# Given an array of size n and a number k, find all elements that appear more than n/k times

Given an array of size n, find all elements in array that appear more than n/k times. For example, if the input arrays is {3, 1, 2, 2, 1, 2, 3, 3} and k is 4, then the output should be [2, 3]. Note that size of array is 8 (or n = 8), so we need to find all elements that appear more than 2 (or 8/4) times. There are two elements that appear more than two times, 2 and 3.

## Recommended: Please solve it on “PRACTICE” first, before moving on to the solution.

A simple method is to pick all elements one by one. For every picked element, count its occurrences by traversing the array, if count becomes more than n/k, then print the element. Time Complexity of this method would be O(n2).

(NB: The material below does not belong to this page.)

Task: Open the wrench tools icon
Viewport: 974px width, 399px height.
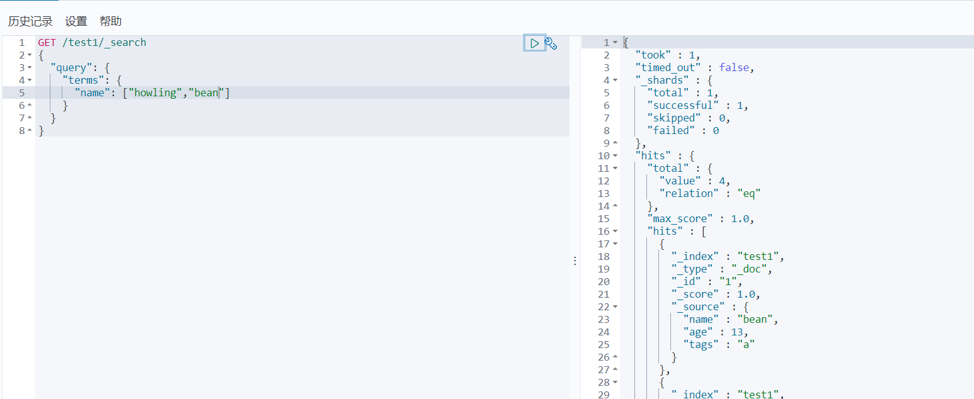Action: tap(551, 43)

A better solution is to use sorting. First, sort all elements using a O(nLogn) algorithm. Once the array is sorted, we can find all required elements in a linear scan of array. So overall time complexity of this method is O(nLogn) + O(n) which is O(nLogn).

Following is an interesting O(nk) solution:
We can solve the above problem in O(nk) time using O(k-1) extra space. Note that there can never be more than k-1 elements in output (Why?). There are mainly three steps in this algorithm.

1) Create a temporary array of size (k-1) to store elements and their counts (The output elements are going to be among these k-1 elements). Following is structure of temporary array elements.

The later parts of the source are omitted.